DATASET EXTRACT Start Marker

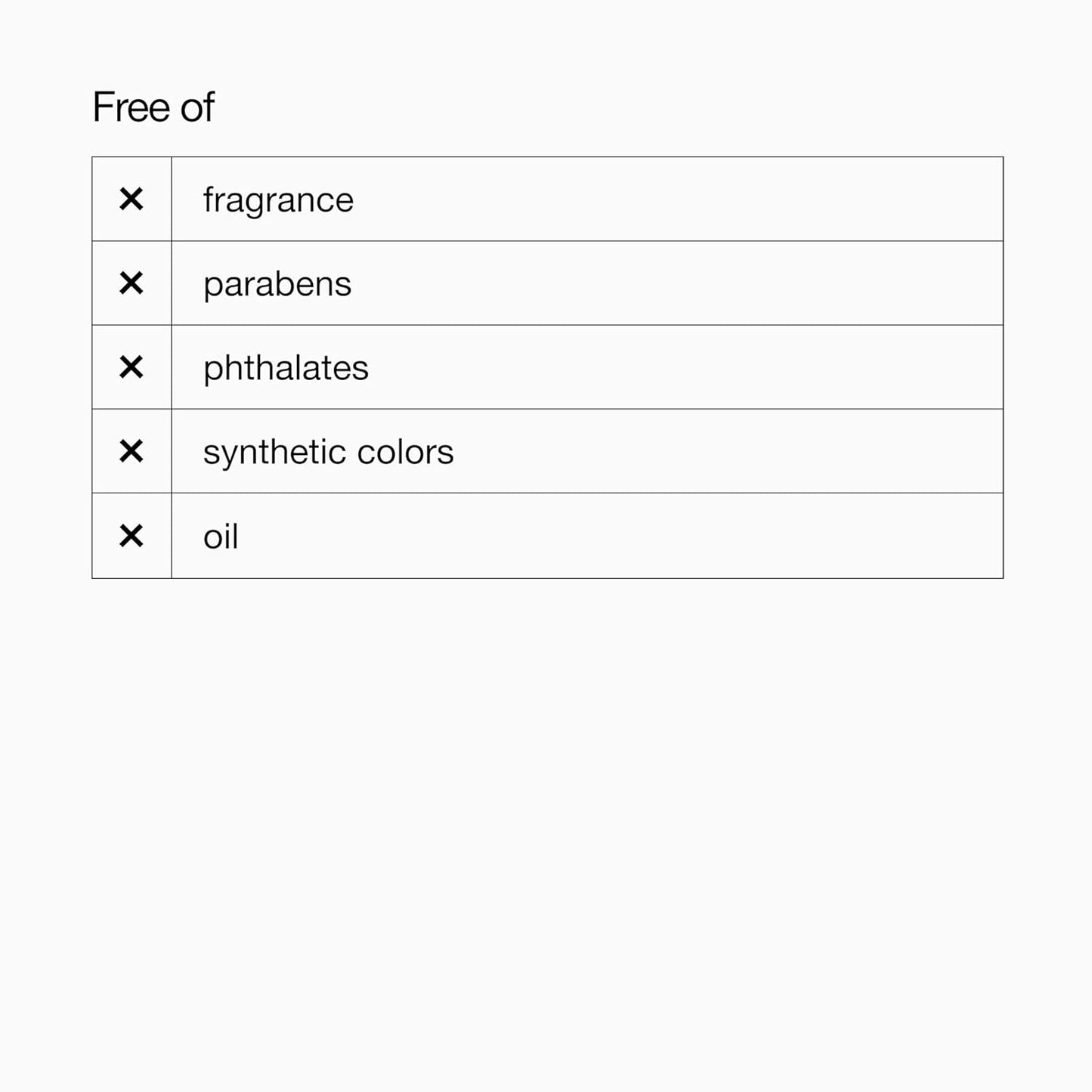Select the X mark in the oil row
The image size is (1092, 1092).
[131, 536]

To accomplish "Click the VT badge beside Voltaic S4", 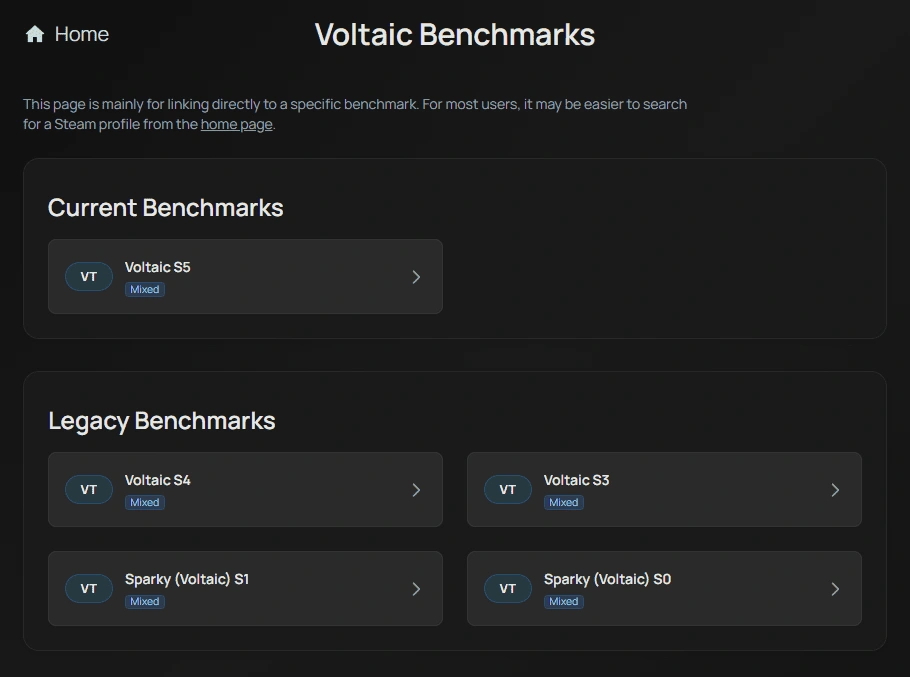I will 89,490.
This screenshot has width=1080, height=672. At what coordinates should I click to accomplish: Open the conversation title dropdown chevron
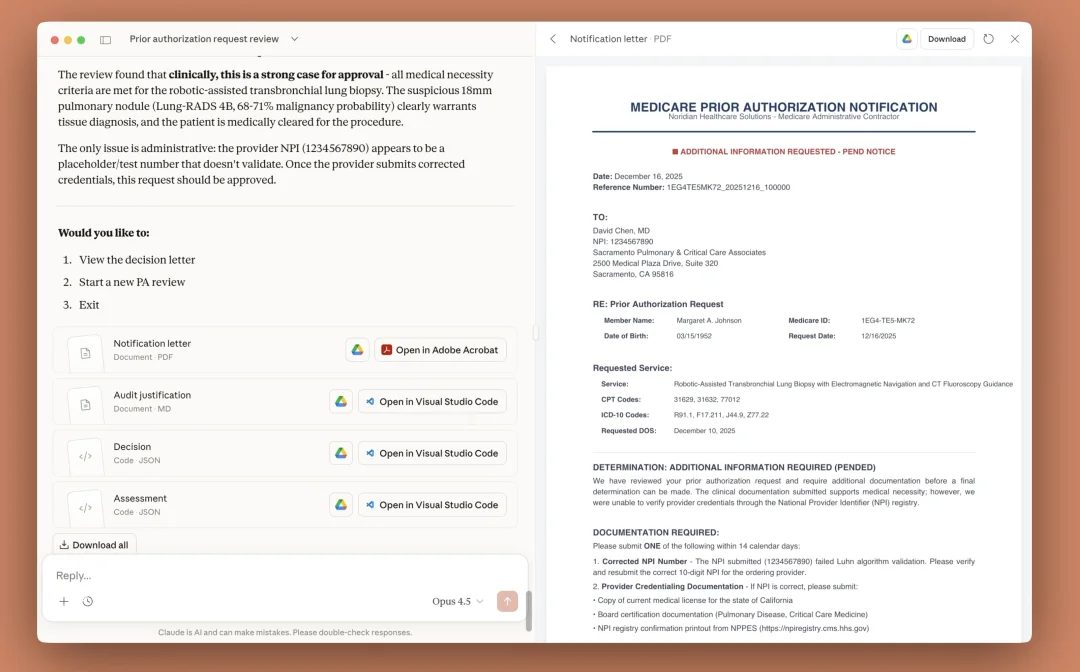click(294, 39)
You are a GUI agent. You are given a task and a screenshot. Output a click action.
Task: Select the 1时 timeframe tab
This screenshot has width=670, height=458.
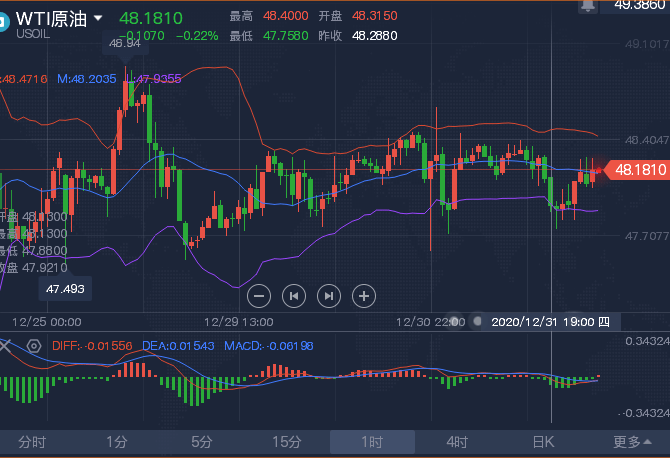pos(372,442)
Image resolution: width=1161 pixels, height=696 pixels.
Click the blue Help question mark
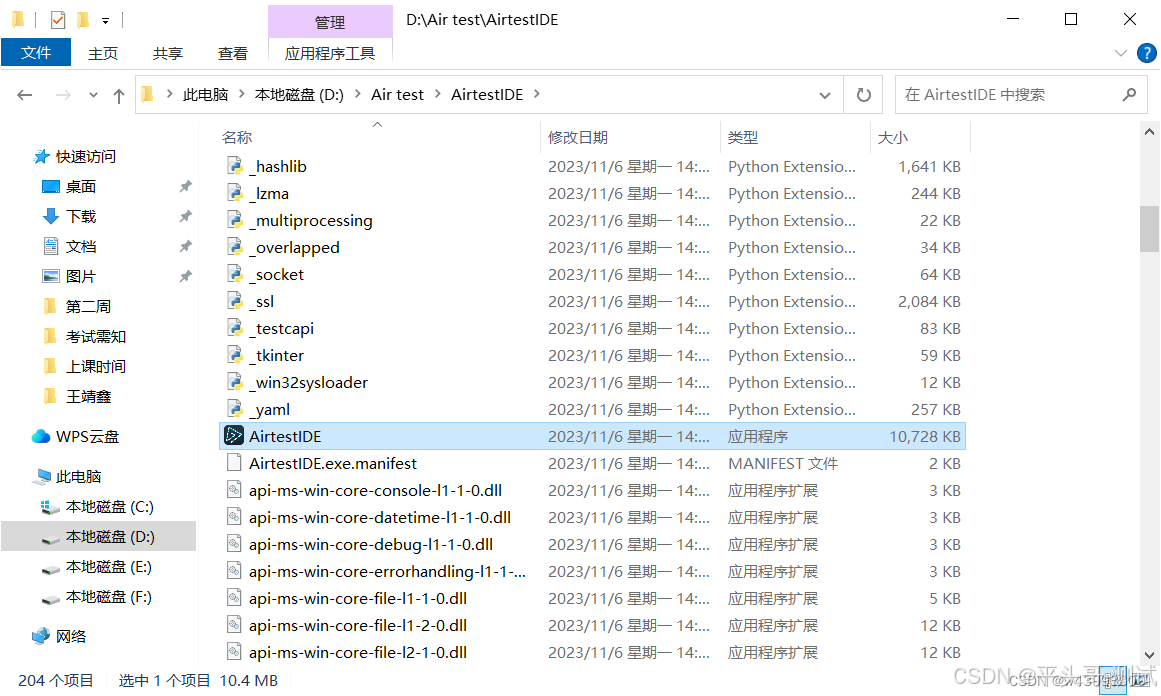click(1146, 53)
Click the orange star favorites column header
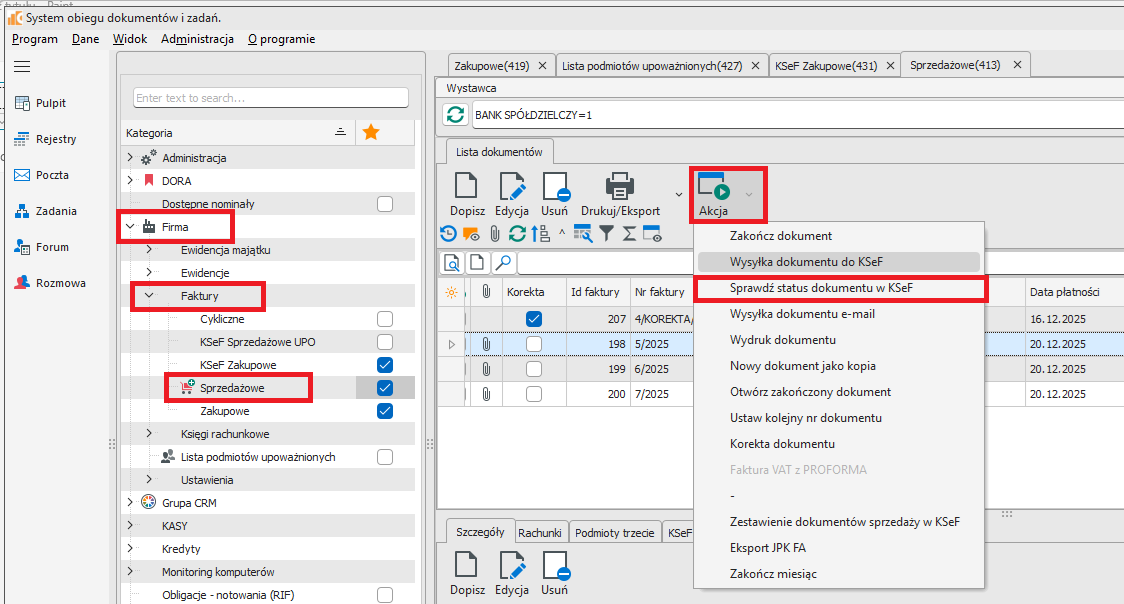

DATASET EXTRACT End Marker

■ BRIEF ■
Your answer must be only the lines from the one that holds "You are a GUI" to the end of the listing, each restated word for word, with both ends kept and pictures left out.

■ ANSWER SECTION ■
You are a GUI agent. You are given a task and a screenshot. Output a click action.
Task: Select the 1时 timeframe tab
This screenshot has width=670, height=458.
pos(372,442)
Image resolution: width=1161 pixels, height=696 pixels.
Click the blue Help question mark
click(1146, 53)
Click the orange star favorites column header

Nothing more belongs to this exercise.